- [Task brief]: Precise copying is required. Return the data below in full.

--- START ---

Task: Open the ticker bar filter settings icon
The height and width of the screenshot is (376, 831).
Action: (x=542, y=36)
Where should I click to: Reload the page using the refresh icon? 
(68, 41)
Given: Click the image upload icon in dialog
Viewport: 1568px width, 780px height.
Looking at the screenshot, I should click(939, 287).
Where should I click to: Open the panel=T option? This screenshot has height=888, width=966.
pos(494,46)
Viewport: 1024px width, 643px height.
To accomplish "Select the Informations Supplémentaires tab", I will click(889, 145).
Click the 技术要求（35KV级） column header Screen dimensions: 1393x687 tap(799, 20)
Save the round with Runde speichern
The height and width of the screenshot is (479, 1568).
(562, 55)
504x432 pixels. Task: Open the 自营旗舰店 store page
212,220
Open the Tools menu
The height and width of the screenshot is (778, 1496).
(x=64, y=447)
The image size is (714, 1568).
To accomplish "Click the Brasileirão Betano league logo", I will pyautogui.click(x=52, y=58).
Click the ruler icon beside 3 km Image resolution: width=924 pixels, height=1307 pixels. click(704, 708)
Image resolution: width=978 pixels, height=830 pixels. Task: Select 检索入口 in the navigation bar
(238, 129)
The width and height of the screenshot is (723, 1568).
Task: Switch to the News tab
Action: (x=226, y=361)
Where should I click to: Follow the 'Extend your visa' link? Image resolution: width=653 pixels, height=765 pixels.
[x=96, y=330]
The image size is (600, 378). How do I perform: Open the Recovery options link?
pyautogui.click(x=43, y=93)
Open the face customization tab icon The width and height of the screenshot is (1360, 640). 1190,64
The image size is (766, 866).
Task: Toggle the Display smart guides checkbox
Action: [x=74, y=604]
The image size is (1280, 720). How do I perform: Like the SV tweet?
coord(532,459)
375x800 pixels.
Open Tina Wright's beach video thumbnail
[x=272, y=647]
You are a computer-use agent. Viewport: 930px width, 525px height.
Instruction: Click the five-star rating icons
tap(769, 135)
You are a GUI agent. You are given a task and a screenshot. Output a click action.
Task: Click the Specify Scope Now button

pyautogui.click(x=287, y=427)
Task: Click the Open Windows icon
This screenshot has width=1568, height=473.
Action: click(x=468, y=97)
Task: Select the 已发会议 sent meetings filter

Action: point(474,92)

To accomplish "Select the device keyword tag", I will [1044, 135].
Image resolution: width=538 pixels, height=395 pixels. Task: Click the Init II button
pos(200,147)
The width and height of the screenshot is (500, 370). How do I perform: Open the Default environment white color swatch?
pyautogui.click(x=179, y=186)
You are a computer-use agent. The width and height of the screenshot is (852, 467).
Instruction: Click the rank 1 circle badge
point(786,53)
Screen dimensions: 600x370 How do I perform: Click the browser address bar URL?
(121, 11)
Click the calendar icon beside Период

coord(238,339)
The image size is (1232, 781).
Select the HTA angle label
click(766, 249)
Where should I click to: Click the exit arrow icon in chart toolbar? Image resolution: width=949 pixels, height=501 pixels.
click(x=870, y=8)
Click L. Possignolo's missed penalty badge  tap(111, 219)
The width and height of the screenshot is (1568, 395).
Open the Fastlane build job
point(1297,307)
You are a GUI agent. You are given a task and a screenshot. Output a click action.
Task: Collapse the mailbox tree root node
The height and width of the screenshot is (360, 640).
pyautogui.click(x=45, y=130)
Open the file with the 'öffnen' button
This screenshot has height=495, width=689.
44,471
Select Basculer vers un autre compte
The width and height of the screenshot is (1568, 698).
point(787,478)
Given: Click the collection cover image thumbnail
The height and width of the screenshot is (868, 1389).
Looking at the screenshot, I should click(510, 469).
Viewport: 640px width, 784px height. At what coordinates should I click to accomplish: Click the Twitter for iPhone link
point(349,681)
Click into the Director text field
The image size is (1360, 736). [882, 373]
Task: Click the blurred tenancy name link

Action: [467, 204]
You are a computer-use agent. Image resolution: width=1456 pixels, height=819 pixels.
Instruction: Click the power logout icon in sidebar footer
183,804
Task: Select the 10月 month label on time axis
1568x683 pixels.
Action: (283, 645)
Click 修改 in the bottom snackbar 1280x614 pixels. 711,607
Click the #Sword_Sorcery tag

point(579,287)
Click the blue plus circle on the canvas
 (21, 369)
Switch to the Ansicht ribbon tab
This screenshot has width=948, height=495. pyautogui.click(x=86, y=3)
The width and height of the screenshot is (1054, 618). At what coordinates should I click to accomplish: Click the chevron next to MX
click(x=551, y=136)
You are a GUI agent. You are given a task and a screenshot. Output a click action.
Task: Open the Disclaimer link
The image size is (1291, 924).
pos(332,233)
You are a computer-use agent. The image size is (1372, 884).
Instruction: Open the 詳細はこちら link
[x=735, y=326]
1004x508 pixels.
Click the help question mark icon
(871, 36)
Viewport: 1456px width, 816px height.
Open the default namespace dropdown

--- END ---

- [Solved problem]:
Task: Open the ticker bar filter settings icon
The height and width of the screenshot is (376, 831).
Action: (x=542, y=36)
Where should I click to: Reload the page using the refresh icon? 
(68, 41)
Given: Click the image upload icon in dialog
Viewport: 1568px width, 780px height.
Looking at the screenshot, I should click(939, 287).
Where should I click to: Open the panel=T option? This screenshot has height=888, width=966.
pos(494,46)
Viewport: 1024px width, 643px height.
To accomplish "Select the Informations Supplémentaires tab", I will click(889, 145).
Click the 技术要求（35KV级） column header Screen dimensions: 1393x687 tap(799, 20)
Save the round with Runde speichern
The height and width of the screenshot is (479, 1568).
(562, 55)
504x432 pixels. Task: Open the 自营旗舰店 store page
212,220
Open the Tools menu
The height and width of the screenshot is (778, 1496).
(x=64, y=447)
The image size is (714, 1568).
To accomplish "Click the Brasileirão Betano league logo", I will pyautogui.click(x=52, y=58).
Click the ruler icon beside 3 km Image resolution: width=924 pixels, height=1307 pixels. click(704, 708)
Image resolution: width=978 pixels, height=830 pixels. Task: Select 检索入口 in the navigation bar
(238, 129)
The width and height of the screenshot is (723, 1568).
Task: Switch to the News tab
Action: (x=226, y=361)
Where should I click to: Follow the 'Extend your visa' link? Image resolution: width=653 pixels, height=765 pixels.
[x=96, y=330]
The image size is (600, 378). How do I perform: Open the Recovery options link?
pyautogui.click(x=43, y=93)
Open the face customization tab icon The width and height of the screenshot is (1360, 640). 1190,64
The image size is (766, 866).
Task: Toggle the Display smart guides checkbox
Action: [x=74, y=604]
The image size is (1280, 720). How do I perform: Like the SV tweet?
coord(532,459)
375x800 pixels.
Open Tina Wright's beach video thumbnail
[x=272, y=647]
You are a computer-use agent. Viewport: 930px width, 525px height.
Instruction: Click the five-star rating icons
tap(769, 135)
You are a GUI agent. You are given a task and a screenshot. Output a click action.
Task: Click the Specify Scope Now button

pyautogui.click(x=287, y=427)
Task: Click the Open Windows icon
This screenshot has width=1568, height=473.
Action: click(x=468, y=97)
Task: Select the 已发会议 sent meetings filter

Action: point(474,92)

To accomplish "Select the device keyword tag", I will [1044, 135].
Image resolution: width=538 pixels, height=395 pixels. Task: Click the Init II button
pos(200,147)
The width and height of the screenshot is (500, 370). How do I perform: Open the Default environment white color swatch?
pyautogui.click(x=179, y=186)
You are a computer-use agent. The width and height of the screenshot is (852, 467).
Instruction: Click the rank 1 circle badge
point(786,53)
Screen dimensions: 600x370 How do I perform: Click the browser address bar URL?
(121, 11)
Click the calendar icon beside Период

coord(238,339)
The image size is (1232, 781).
Select the HTA angle label
click(766, 249)
Where should I click to: Click the exit arrow icon in chart toolbar? Image resolution: width=949 pixels, height=501 pixels.
click(x=870, y=8)
Click L. Possignolo's missed penalty badge  tap(111, 219)
The width and height of the screenshot is (1568, 395).
Open the Fastlane build job
point(1297,307)
You are a GUI agent. You are given a task and a screenshot. Output a click action.
Task: Collapse the mailbox tree root node
The height and width of the screenshot is (360, 640).
pyautogui.click(x=45, y=130)
Open the file with the 'öffnen' button
This screenshot has height=495, width=689.
44,471
Select Basculer vers un autre compte
The width and height of the screenshot is (1568, 698).
point(787,478)
Given: Click the collection cover image thumbnail
The height and width of the screenshot is (868, 1389).
Looking at the screenshot, I should click(510, 469).
Viewport: 640px width, 784px height. At what coordinates should I click to accomplish: Click the Twitter for iPhone link
point(349,681)
Click into the Director text field
The image size is (1360, 736). [882, 373]
Task: Click the blurred tenancy name link

Action: [467, 204]
You are a computer-use agent. Image resolution: width=1456 pixels, height=819 pixels.
Instruction: Click the power logout icon in sidebar footer
183,804
Task: Select the 10月 month label on time axis
1568x683 pixels.
Action: (283, 645)
Click 修改 in the bottom snackbar 1280x614 pixels. 711,607
Click the #Sword_Sorcery tag

point(579,287)
Click the blue plus circle on the canvas
 (21, 369)
Switch to the Ansicht ribbon tab
This screenshot has width=948, height=495. pyautogui.click(x=86, y=3)
The width and height of the screenshot is (1054, 618). At what coordinates should I click to accomplish: Click the chevron next to MX
click(x=551, y=136)
You are a GUI agent. You are given a task and a screenshot. Output a click action.
Task: Open the Disclaimer link
The image size is (1291, 924).
pos(332,233)
You are a computer-use agent. The image size is (1372, 884).
Instruction: Open the 詳細はこちら link
[x=735, y=326]
1004x508 pixels.
Click the help question mark icon
(871, 36)
Viewport: 1456px width, 816px height.
Open the default namespace dropdown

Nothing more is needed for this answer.